3. Retailers have their heads in the sand on omnichannel UX

In 2016, it is predicted that over half of purchases will occur over multiple devices and  no matter where the final purchase is made, 40% of the time there will be another device in play. All devices are now purchasing devices. James Smith, an SVP from Criteo concluded his session with this challenge: 13% of consumers rate their user experience as very good on smartphones (64% on desktop) , but 86% of etailers say believe their users’ experience is very good. We need to bridge that gap by optimizing over every single device.

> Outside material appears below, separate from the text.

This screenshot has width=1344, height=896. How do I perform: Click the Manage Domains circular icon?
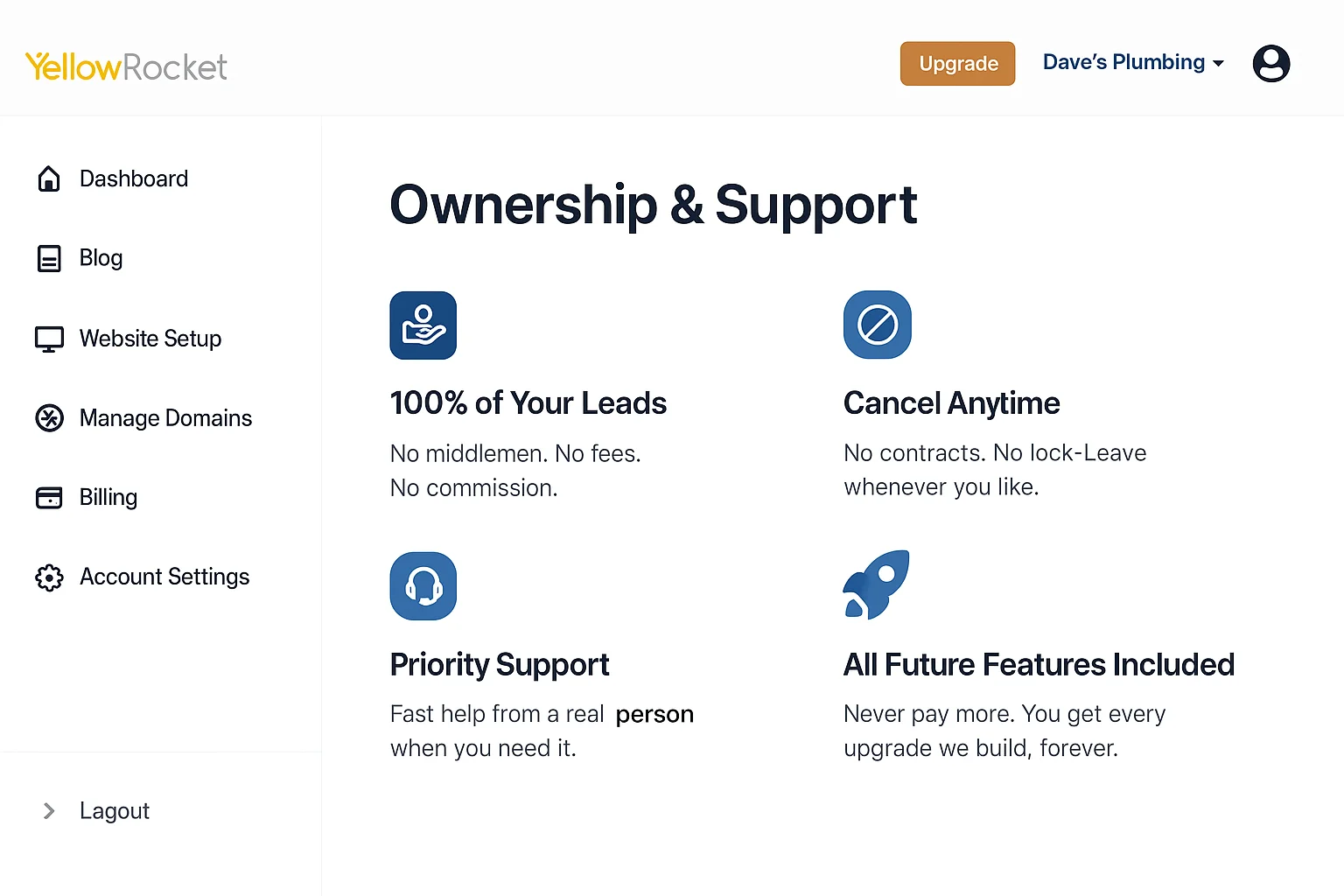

4. Attribute online sales to individual stores to get them engaged with your OmniChannel strategy

Tracking conversion rates between online and offline channels can be a difficult feat. However, if you are able to include stores and reward them for participating in your omnichannel strategy things will go a lot smoother. David Albracht, Director eCommerce & Product Management at Home Depot ran an “online/offline attribution strategy” that tracked how much the physical and digital engagement transcended each other. He found that his “online conversion rate from the lighting category was around 5% but when you track online visits and in-store conversions (like in-store pickup) that number skyrocketed to 60%.”

Other omnichannel retailers like Baublebar use loyalty programs and digital coupons to do the same thing.  Andrew Chen, VP Product, Design & UX at Baublebar states that their “mobile app uses geolocation to know when a customer walks into a store and serves them promos when they are close to in-store products.” in doing this, Baublebar “creates a loyalty program that allows their customers to engage no matter where they interact.”

5. Integrate your digital platform

Wayne Duan, Director at Walgreens states that he uses his online presence to “test new products to see how they’ll do before moving them into the store.” He continues that they also “sunset products from the store that are no longer popular but have a niched appreciation.” In doing this, Walgreens is able to keep stores uncluttered, while still serving a greater audience. Additionally, Chen has been able to learn a lot about the user online because “buyer behavior online matches that of in-store behavior.” He notes that Walgreens is about convenience, and the Walgreens consumer is necessity driven, so his marketing strategy needs to reflect this on and off line. Without the integration of digital in his overall strategy, Walgreens would not have been able to see these trends and would have missed a big opportunity for conversion.